WHAT YOU HAVE TO DO ▸
Show each line in the listing below that contains the word "will".

SUPPLIED ENTRIES ▸
────────

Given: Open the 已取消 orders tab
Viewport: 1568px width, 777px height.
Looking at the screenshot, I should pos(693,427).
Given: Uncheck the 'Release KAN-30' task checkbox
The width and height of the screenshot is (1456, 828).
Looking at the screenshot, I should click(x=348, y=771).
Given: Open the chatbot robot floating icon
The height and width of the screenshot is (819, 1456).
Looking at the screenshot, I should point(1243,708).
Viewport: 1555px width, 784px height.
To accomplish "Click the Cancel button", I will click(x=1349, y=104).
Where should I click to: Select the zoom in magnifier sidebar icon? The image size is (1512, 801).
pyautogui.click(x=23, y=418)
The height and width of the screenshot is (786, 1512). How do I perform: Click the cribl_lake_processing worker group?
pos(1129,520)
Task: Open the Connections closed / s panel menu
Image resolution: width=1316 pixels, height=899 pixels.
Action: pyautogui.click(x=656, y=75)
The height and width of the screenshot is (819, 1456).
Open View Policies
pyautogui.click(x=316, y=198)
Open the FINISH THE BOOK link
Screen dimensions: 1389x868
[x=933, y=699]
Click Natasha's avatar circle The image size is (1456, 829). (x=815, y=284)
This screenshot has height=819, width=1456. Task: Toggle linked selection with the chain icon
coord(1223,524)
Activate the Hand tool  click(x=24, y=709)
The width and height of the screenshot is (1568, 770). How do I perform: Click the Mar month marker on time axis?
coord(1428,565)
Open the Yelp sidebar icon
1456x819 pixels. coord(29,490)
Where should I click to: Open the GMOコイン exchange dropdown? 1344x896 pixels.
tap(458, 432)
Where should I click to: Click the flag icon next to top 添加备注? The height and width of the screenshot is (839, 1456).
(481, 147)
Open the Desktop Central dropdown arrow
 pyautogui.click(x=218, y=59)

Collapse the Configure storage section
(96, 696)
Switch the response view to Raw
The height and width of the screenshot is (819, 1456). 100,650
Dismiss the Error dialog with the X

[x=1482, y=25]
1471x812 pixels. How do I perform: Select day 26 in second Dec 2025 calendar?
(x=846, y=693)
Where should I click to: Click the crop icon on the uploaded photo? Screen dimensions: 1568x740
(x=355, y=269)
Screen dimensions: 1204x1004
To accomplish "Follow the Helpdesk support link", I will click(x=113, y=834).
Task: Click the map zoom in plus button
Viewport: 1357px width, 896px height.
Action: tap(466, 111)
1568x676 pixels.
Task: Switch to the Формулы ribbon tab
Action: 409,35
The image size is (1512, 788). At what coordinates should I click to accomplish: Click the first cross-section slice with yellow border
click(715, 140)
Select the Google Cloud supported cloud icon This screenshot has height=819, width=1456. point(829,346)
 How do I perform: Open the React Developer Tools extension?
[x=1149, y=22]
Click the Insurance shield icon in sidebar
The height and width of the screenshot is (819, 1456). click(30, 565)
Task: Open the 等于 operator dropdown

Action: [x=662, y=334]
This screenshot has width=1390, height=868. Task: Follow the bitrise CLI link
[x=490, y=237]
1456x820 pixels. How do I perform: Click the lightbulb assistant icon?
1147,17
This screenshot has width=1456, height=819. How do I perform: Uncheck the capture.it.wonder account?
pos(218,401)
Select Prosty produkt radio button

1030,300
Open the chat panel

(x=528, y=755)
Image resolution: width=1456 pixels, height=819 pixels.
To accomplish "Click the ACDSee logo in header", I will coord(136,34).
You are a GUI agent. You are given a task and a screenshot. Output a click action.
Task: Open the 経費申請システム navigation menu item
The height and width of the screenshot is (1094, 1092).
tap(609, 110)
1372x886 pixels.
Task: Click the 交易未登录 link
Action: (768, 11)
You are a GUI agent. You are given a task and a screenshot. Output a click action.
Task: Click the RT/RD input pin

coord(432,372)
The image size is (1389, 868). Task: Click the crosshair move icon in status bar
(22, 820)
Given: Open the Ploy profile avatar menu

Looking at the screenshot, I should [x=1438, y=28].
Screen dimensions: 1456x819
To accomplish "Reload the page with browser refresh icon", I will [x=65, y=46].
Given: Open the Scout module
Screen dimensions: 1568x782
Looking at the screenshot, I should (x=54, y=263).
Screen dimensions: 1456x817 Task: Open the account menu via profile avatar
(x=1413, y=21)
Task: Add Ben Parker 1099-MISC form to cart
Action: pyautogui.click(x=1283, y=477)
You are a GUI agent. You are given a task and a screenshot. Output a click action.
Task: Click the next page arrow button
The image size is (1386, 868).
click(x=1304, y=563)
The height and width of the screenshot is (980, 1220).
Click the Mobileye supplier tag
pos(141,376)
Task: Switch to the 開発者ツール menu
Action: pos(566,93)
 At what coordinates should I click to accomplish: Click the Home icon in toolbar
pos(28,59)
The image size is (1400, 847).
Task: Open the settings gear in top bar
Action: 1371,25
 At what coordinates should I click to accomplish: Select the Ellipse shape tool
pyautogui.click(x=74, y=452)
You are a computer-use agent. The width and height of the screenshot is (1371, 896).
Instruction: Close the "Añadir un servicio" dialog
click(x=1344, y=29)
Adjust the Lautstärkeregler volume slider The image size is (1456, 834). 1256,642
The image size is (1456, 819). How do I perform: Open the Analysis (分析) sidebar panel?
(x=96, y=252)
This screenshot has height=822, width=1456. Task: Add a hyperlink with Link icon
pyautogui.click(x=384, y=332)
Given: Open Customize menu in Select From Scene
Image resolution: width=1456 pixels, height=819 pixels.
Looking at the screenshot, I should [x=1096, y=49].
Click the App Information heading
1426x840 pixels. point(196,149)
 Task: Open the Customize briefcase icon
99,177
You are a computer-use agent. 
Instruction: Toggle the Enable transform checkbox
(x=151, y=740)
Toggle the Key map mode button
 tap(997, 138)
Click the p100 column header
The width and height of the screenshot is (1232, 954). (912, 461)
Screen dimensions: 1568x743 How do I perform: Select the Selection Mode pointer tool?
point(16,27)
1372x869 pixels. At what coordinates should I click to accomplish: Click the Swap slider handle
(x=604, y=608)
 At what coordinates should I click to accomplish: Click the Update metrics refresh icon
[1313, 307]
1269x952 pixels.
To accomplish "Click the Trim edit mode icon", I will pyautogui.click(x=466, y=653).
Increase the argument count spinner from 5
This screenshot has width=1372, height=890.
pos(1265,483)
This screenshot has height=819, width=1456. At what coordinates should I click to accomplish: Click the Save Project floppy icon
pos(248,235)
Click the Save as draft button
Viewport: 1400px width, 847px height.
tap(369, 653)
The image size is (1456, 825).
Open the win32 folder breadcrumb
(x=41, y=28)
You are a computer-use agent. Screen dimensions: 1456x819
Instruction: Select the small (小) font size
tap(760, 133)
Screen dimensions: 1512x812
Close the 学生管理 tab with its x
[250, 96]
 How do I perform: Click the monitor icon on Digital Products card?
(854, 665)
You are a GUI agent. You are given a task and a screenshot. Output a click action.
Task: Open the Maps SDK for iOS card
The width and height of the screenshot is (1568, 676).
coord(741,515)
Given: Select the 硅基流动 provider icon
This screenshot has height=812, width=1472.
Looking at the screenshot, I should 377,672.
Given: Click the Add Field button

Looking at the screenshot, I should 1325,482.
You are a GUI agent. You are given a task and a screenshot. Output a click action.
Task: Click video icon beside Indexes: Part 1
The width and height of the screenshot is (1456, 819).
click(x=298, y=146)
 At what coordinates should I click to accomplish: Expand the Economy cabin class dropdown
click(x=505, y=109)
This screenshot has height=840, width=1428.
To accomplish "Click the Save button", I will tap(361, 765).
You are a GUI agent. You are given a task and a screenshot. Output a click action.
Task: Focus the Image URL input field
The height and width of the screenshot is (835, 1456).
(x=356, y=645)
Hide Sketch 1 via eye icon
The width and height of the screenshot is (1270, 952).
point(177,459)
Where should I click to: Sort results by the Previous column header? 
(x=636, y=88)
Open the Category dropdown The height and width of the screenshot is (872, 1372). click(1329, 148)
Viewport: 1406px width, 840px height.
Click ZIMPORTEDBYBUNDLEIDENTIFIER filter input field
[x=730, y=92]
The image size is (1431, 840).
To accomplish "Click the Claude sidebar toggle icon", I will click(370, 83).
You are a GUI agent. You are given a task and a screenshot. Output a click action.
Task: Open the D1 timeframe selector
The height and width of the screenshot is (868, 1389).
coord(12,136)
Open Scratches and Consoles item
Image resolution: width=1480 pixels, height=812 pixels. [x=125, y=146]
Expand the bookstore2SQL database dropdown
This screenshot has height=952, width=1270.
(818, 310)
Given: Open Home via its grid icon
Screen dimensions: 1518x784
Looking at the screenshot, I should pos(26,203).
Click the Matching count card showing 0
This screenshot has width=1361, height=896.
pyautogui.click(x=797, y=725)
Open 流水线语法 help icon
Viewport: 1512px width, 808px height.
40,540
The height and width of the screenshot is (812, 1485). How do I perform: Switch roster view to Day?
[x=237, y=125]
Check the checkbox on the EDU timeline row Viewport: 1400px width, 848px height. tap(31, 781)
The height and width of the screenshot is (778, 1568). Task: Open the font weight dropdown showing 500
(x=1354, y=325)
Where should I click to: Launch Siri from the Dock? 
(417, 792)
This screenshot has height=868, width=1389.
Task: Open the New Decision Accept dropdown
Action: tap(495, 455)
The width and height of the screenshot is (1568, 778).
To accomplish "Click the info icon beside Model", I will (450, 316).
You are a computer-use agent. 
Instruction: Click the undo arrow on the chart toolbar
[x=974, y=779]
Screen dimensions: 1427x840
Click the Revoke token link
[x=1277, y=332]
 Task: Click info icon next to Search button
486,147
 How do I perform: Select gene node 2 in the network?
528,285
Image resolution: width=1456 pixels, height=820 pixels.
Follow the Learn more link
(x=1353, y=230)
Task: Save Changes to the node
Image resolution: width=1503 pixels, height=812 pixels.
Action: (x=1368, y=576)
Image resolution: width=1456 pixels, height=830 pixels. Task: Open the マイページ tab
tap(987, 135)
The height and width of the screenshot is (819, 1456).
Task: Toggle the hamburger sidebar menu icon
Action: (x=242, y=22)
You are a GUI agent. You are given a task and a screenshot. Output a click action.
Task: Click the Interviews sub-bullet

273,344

────────

SOLUTION FOR THIS EXERCISE ▸
To accomplish "Click the Cancel button", I will click(x=1349, y=104).
To accomplish "Follow the Helpdesk support link", I will click(x=113, y=834).
To accomplish "Click the ACDSee logo in header", I will coord(136,34).
To accomplish "Reload the page with browser refresh icon", I will [x=65, y=46].
To accomplish "Click the Trim edit mode icon", I will pyautogui.click(x=466, y=653).
To accomplish "Click the Save button", I will tap(361, 765).
To accomplish "Click the Claude sidebar toggle icon", I will click(370, 83).
To accomplish "Click the info icon beside Model", I will (450, 316).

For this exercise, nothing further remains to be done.